Both models open new doors for understanding developmental conditions of the spine, such as congenital scoliosis, as well as diseases involving tissues that arise from the same region of the embryo, known as the paraxial mesoderm. These include skeletal muscle and brown fat in the entire body, as well as bones, skin, and lining of blood vessels in the trunk and back.

Pourquié hopes that researchers will be able to use the new stem cell models to generate differentiated tissue for research and clinical applications, such as skeletal muscle cells to study muscular dystrophy and brown fat cells to study Type 2 diabetes. Such work would provide a foundation for devising new treatments.

“If you want to generate systems that are useful for clinical applications, you need to understand the biology first,” said Pourquié, who is also the Harvard Medical School Frank Burr Mallory Professor of Pathology at Brigham and Women’s Hospital. “Then you can make muscle tissue and it will work.”

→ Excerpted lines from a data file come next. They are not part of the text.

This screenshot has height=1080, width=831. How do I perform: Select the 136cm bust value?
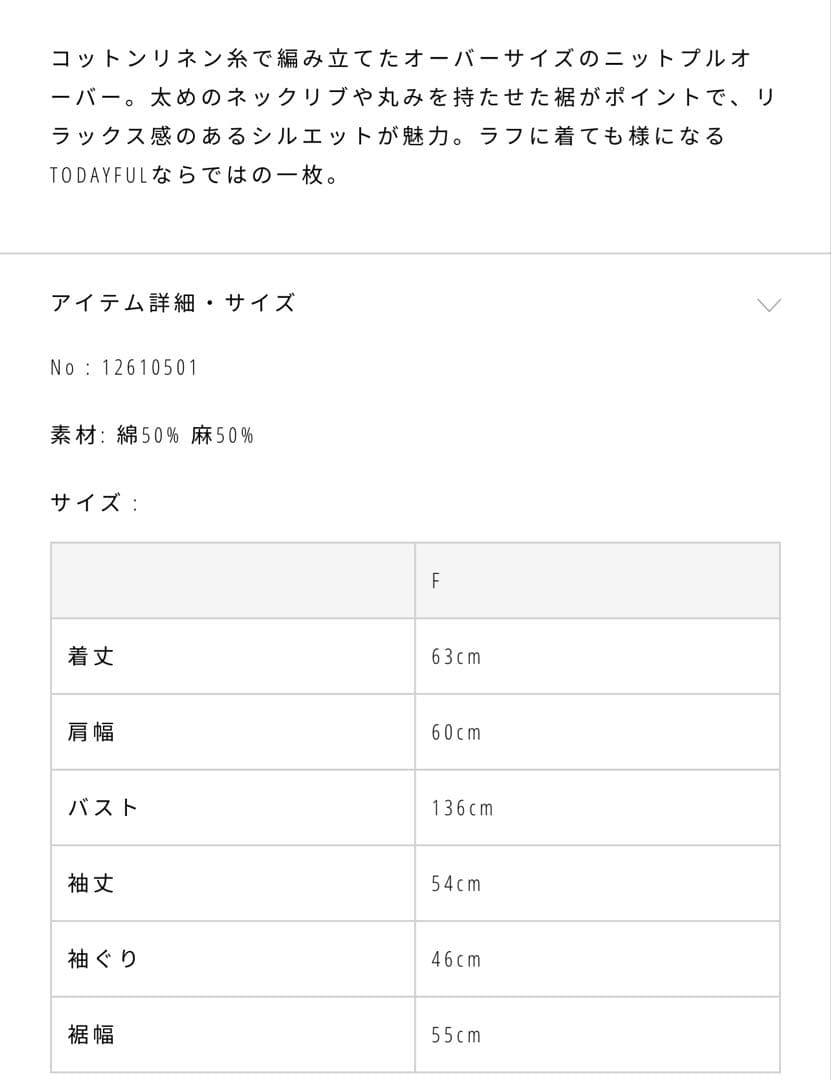(462, 808)
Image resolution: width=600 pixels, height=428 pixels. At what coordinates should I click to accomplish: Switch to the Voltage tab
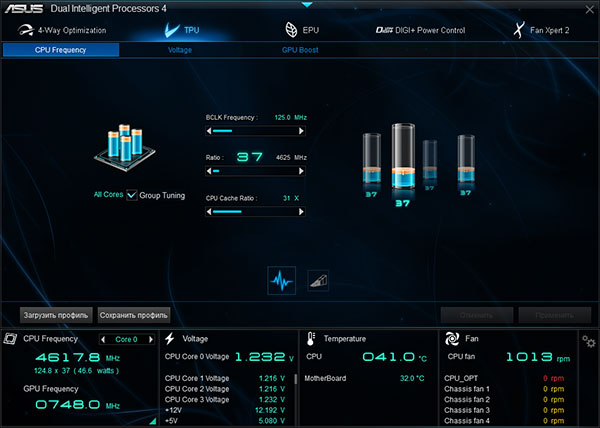[x=180, y=50]
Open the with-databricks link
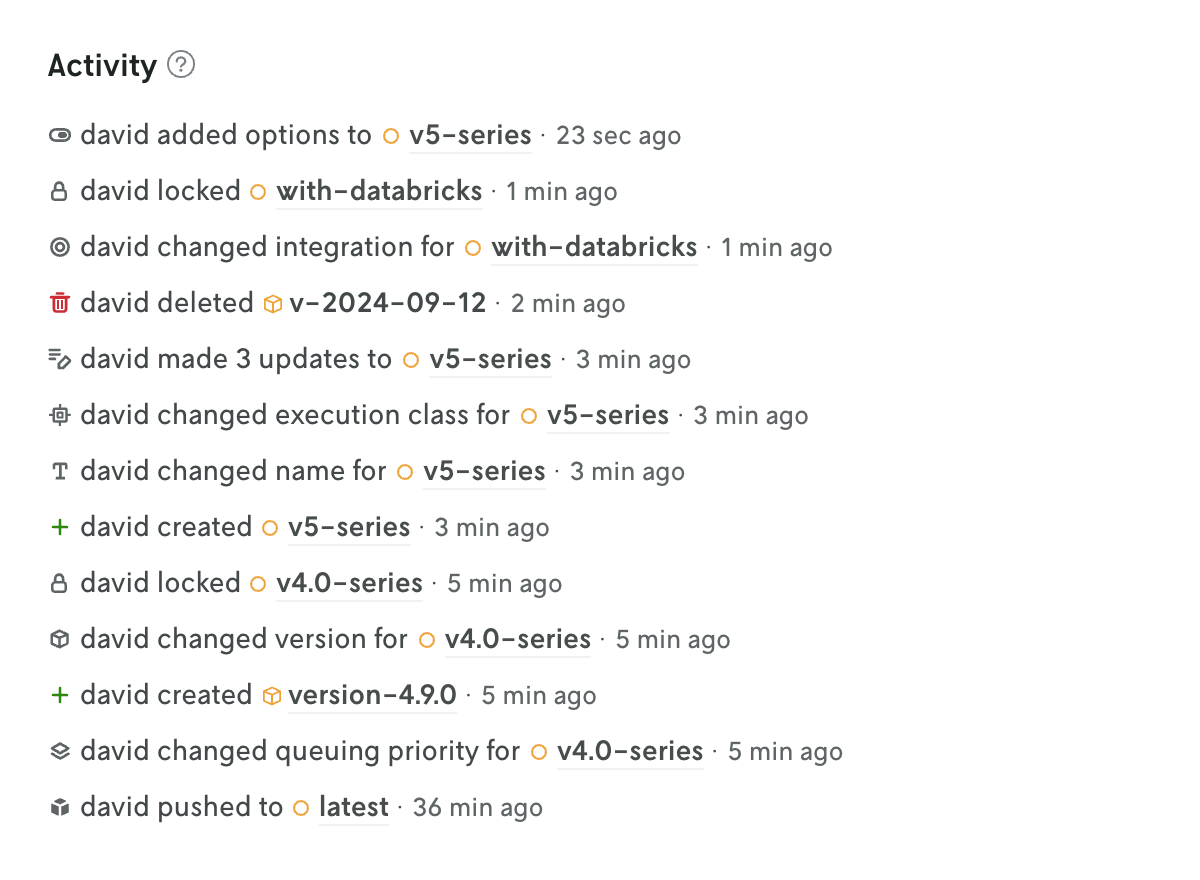The height and width of the screenshot is (880, 1200). point(379,191)
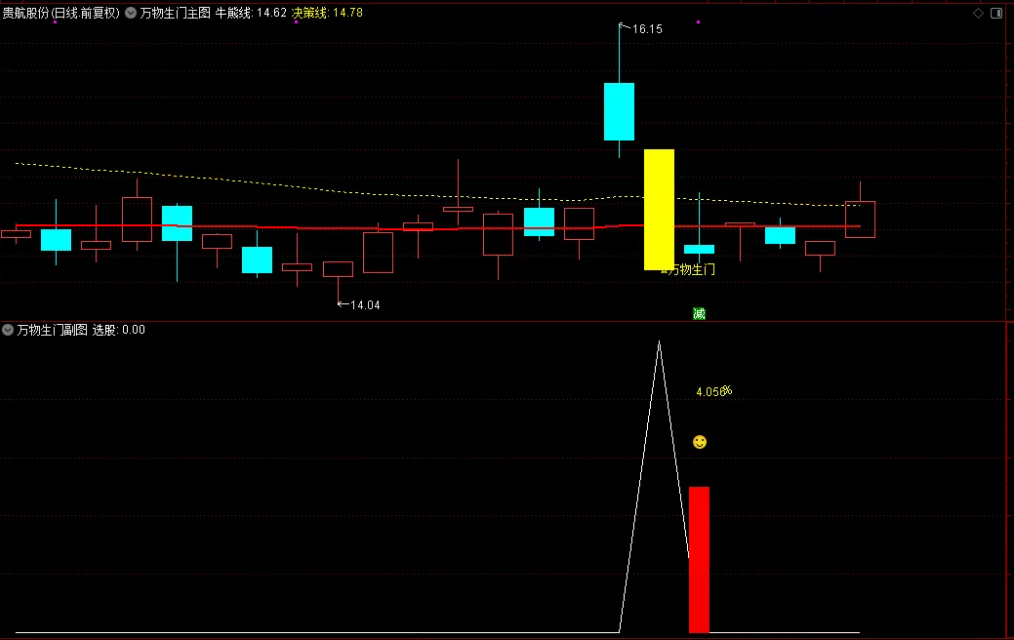Select the large yellow candlestick
Screen dimensions: 1014x640
(x=659, y=209)
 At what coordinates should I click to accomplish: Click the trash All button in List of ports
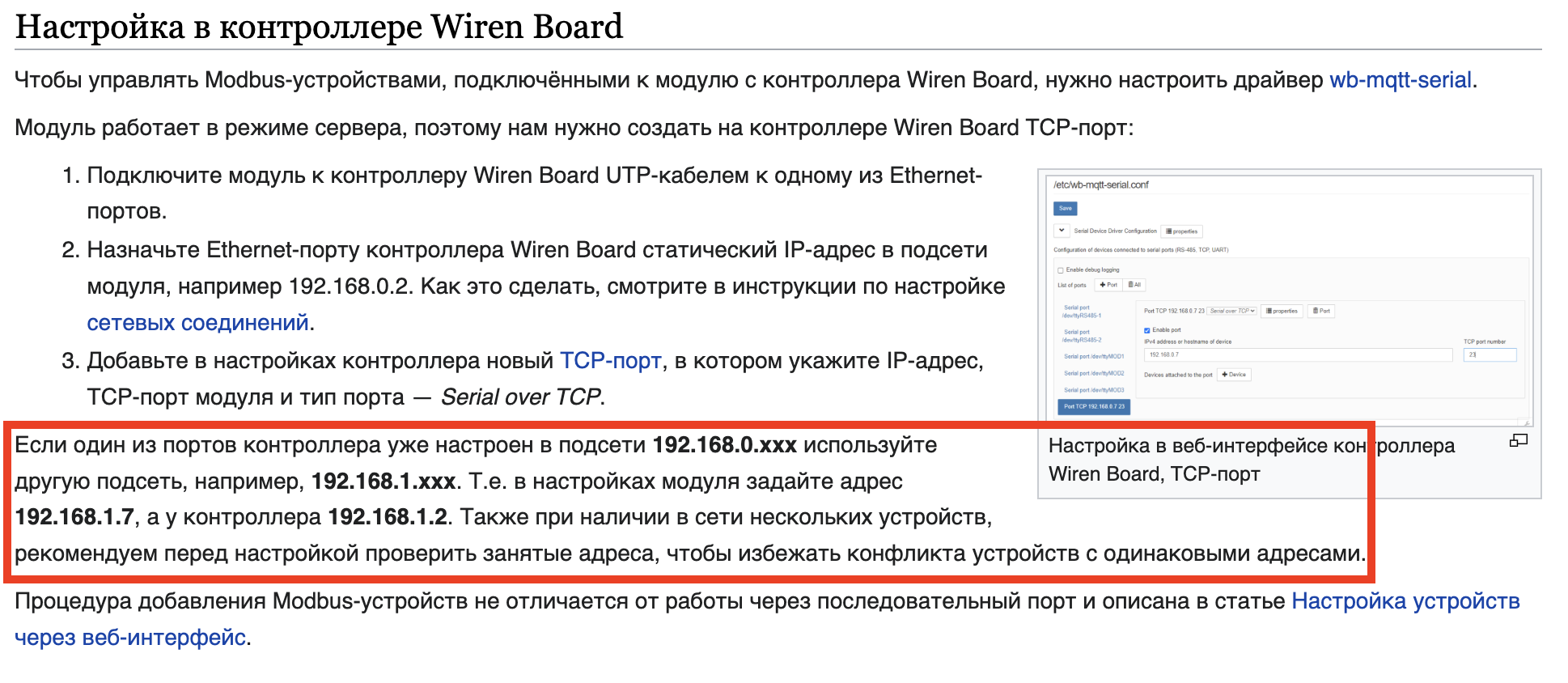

Although scientists have derived many kinds of tissue by reprogramming adult cells into pluripotent stem cells and then coaxing them along specific developmental paths, musculoskeletal tissue proved stubborn. In the end, however, Pourquié and colleagues discovered that they could facilitate the transformation by adding just two chemical compounds to the stem cells while they were bathed in a standard growth culture medium.

“We can produce paraxial mesoderm tissue with about 90 percent efficiency,” said Pourquié. “It’s a remarkably good start.”

His team created a similar model derived from embryonic mouse cells.

The HMS researchers were surprised to find that the segmentation clock began ticking in both the mouse and human cell dishes and that the cells didn’t first need to be arranged on a 3D scaffold more closely resembling the body.

“It’s pretty spectacular that it worked in a two-dimensional model,” said Pourquié. “It’s a dream system.”

The team found that the segmentation clock ticks every five hours in the human cells and every 2.5 hours in the mouse cells. The difference in frequency parallels the difference in gestation time between mice and humans, the authors said.

Among the next projects for Pourquié’s lab are investigating what controls the clock’s variable speed and, more ambitiously, what regulates the length of embryonic development in different species.

“There are many very interesting problems to pursue,” he said.

Another group publishing in the Jan. 8 issue of Nature uncovered new insights into how cells synchronize in the segmentation clock using mouse embryos engineered to incorporate fluorescent proteins.

Pourquié is senior author of the HMS-led paper. Postdoctoral researcher Daniel Wagner of HMS is co-first author. Additional authors are affiliated with Kyoto University, RIKEN Center for Brain Science, and Brandeis University.

Pourquié has started a company called Anagenesis Biotechnologies based on protocols developed for this study. It uses high-throughput screening to search for cell therapies for musculoskeletal diseases and injuries.

This work was funded by National Institutes of Health grant 5R01HD085121.